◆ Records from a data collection
----

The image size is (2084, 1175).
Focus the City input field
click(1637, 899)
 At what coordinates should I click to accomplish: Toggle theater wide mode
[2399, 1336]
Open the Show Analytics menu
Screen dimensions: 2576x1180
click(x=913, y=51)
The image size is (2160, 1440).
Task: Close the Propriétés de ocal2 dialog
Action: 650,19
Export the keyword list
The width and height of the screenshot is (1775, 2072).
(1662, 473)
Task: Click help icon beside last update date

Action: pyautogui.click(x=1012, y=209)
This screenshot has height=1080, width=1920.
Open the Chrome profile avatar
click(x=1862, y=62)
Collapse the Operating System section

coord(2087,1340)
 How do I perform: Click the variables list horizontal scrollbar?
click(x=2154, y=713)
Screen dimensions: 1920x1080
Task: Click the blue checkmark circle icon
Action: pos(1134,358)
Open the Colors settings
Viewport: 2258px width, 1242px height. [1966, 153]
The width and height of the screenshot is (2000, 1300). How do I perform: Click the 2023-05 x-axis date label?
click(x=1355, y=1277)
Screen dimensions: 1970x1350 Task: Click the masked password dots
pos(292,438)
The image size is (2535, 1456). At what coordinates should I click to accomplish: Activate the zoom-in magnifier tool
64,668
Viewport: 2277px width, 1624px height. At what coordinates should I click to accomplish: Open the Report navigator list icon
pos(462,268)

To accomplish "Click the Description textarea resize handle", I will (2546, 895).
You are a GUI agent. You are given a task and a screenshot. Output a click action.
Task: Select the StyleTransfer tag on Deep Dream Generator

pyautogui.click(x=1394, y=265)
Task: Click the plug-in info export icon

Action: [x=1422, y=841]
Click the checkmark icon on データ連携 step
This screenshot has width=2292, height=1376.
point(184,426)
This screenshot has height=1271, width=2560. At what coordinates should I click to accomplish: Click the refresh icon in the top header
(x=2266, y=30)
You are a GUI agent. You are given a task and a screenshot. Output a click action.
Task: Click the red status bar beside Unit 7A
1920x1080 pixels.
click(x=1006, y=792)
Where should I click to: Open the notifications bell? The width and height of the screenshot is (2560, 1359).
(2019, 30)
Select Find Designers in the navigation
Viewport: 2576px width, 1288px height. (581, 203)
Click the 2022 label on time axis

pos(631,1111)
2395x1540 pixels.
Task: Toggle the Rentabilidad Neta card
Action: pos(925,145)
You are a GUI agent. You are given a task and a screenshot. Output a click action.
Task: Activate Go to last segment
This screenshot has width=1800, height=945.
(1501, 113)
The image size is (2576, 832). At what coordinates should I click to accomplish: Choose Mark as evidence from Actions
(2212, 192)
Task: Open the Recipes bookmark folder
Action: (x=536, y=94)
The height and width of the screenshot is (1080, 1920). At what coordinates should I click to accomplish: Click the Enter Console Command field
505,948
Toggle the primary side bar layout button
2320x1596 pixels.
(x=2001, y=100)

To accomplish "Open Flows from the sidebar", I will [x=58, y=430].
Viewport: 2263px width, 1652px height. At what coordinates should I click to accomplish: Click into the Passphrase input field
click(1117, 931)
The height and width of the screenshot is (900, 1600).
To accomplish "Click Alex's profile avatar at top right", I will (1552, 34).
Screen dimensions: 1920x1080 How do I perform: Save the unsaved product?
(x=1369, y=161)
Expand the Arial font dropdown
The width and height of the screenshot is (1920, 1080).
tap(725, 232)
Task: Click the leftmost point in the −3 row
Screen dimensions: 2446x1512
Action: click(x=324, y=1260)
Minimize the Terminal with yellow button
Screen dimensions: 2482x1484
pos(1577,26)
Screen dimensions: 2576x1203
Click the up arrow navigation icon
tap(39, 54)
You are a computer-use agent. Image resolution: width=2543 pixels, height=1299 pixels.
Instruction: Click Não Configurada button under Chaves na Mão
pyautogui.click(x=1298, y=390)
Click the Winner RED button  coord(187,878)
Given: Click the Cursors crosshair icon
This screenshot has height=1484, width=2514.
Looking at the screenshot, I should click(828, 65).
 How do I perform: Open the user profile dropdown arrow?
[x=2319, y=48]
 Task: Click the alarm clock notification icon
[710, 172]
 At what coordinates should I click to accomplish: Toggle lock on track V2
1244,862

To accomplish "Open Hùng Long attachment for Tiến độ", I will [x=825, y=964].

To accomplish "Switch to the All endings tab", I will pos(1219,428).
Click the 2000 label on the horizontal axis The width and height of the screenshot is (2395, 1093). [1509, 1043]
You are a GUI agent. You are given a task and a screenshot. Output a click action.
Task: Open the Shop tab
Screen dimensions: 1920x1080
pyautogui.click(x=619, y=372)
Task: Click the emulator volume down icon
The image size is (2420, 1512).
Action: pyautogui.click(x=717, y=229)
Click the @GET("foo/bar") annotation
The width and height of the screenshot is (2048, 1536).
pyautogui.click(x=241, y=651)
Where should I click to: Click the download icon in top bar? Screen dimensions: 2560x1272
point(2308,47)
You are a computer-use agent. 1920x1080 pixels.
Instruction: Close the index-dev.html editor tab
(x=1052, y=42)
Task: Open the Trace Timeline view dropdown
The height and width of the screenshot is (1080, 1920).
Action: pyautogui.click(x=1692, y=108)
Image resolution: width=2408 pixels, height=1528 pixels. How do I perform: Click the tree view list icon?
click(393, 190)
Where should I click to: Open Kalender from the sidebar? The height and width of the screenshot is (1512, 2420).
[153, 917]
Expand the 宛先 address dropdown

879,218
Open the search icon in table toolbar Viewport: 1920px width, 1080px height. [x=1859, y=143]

----

◆ Your assignment
Go through the records above and copy each one exactly.

◆ Written answer
The image size is (2084, 1175).
Focus the City input field
click(1637, 899)
 At what coordinates should I click to accomplish: Toggle theater wide mode
[2399, 1336]
Open the Show Analytics menu
Screen dimensions: 2576x1180
click(x=913, y=51)
The image size is (2160, 1440).
Task: Close the Propriétés de ocal2 dialog
Action: 650,19
Export the keyword list
The width and height of the screenshot is (1775, 2072).
(1662, 473)
Task: Click help icon beside last update date

Action: pyautogui.click(x=1012, y=209)
This screenshot has height=1080, width=1920.
Open the Chrome profile avatar
click(x=1862, y=62)
Collapse the Operating System section

coord(2087,1340)
 How do I perform: Click the variables list horizontal scrollbar?
click(x=2154, y=713)
Screen dimensions: 1920x1080
Task: Click the blue checkmark circle icon
Action: pos(1134,358)
Open the Colors settings
Viewport: 2258px width, 1242px height. [1966, 153]
The width and height of the screenshot is (2000, 1300). How do I perform: Click the 2023-05 x-axis date label?
click(x=1355, y=1277)
Screen dimensions: 1970x1350 Task: Click the masked password dots
pos(292,438)
The image size is (2535, 1456). At what coordinates should I click to accomplish: Activate the zoom-in magnifier tool
64,668
Viewport: 2277px width, 1624px height. At what coordinates should I click to accomplish: Open the Report navigator list icon
pos(462,268)

To accomplish "Click the Description textarea resize handle", I will (2546, 895).
You are a GUI agent. You are given a task and a screenshot. Output a click action.
Task: Select the StyleTransfer tag on Deep Dream Generator

pyautogui.click(x=1394, y=265)
Task: Click the plug-in info export icon

Action: [x=1422, y=841]
Click the checkmark icon on データ連携 step
This screenshot has width=2292, height=1376.
point(184,426)
This screenshot has height=1271, width=2560. At what coordinates should I click to accomplish: Click the refresh icon in the top header
(x=2266, y=30)
You are a GUI agent. You are given a task and a screenshot. Output a click action.
Task: Click the red status bar beside Unit 7A
1920x1080 pixels.
click(x=1006, y=792)
Where should I click to: Open the notifications bell? The width and height of the screenshot is (2560, 1359).
(2019, 30)
Select Find Designers in the navigation
Viewport: 2576px width, 1288px height. (581, 203)
Click the 2022 label on time axis

pos(631,1111)
2395x1540 pixels.
Task: Toggle the Rentabilidad Neta card
Action: pos(925,145)
You are a GUI agent. You are given a task and a screenshot. Output a click action.
Task: Activate Go to last segment
This screenshot has width=1800, height=945.
(1501, 113)
The image size is (2576, 832). At what coordinates should I click to accomplish: Choose Mark as evidence from Actions
(2212, 192)
Task: Open the Recipes bookmark folder
Action: (x=536, y=94)
The height and width of the screenshot is (1080, 1920). At what coordinates should I click to accomplish: Click the Enter Console Command field
505,948
Toggle the primary side bar layout button
2320x1596 pixels.
(x=2001, y=100)

To accomplish "Open Flows from the sidebar", I will [x=58, y=430].
Viewport: 2263px width, 1652px height. At what coordinates should I click to accomplish: Click into the Passphrase input field
click(1117, 931)
The height and width of the screenshot is (900, 1600).
To accomplish "Click Alex's profile avatar at top right", I will (1552, 34).
Screen dimensions: 1920x1080 How do I perform: Save the unsaved product?
(x=1369, y=161)
Expand the Arial font dropdown
The width and height of the screenshot is (1920, 1080).
tap(725, 232)
Task: Click the leftmost point in the −3 row
Screen dimensions: 2446x1512
Action: click(x=324, y=1260)
Minimize the Terminal with yellow button
Screen dimensions: 2482x1484
pos(1577,26)
Screen dimensions: 2576x1203
Click the up arrow navigation icon
tap(39, 54)
You are a computer-use agent. Image resolution: width=2543 pixels, height=1299 pixels.
Instruction: Click Não Configurada button under Chaves na Mão
pyautogui.click(x=1298, y=390)
Click the Winner RED button  coord(187,878)
Given: Click the Cursors crosshair icon
This screenshot has height=1484, width=2514.
Looking at the screenshot, I should click(828, 65).
 How do I perform: Open the user profile dropdown arrow?
[x=2319, y=48]
 Task: Click the alarm clock notification icon
[710, 172]
 At what coordinates should I click to accomplish: Toggle lock on track V2
1244,862

To accomplish "Open Hùng Long attachment for Tiến độ", I will [x=825, y=964].

To accomplish "Switch to the All endings tab", I will pos(1219,428).
Click the 2000 label on the horizontal axis The width and height of the screenshot is (2395, 1093). [1509, 1043]
You are a GUI agent. You are given a task and a screenshot. Output a click action.
Task: Open the Shop tab
Screen dimensions: 1920x1080
pyautogui.click(x=619, y=372)
Task: Click the emulator volume down icon
The image size is (2420, 1512).
Action: pyautogui.click(x=717, y=229)
Click the @GET("foo/bar") annotation
The width and height of the screenshot is (2048, 1536).
pyautogui.click(x=241, y=651)
Where should I click to: Click the download icon in top bar? Screen dimensions: 2560x1272
point(2308,47)
You are a computer-use agent. 1920x1080 pixels.
Instruction: Close the index-dev.html editor tab
(x=1052, y=42)
Task: Open the Trace Timeline view dropdown
The height and width of the screenshot is (1080, 1920).
Action: pyautogui.click(x=1692, y=108)
Image resolution: width=2408 pixels, height=1528 pixels. How do I perform: Click the tree view list icon?
click(393, 190)
Where should I click to: Open Kalender from the sidebar? The height and width of the screenshot is (1512, 2420).
[153, 917]
Expand the 宛先 address dropdown

879,218
Open the search icon in table toolbar Viewport: 1920px width, 1080px height. [x=1859, y=143]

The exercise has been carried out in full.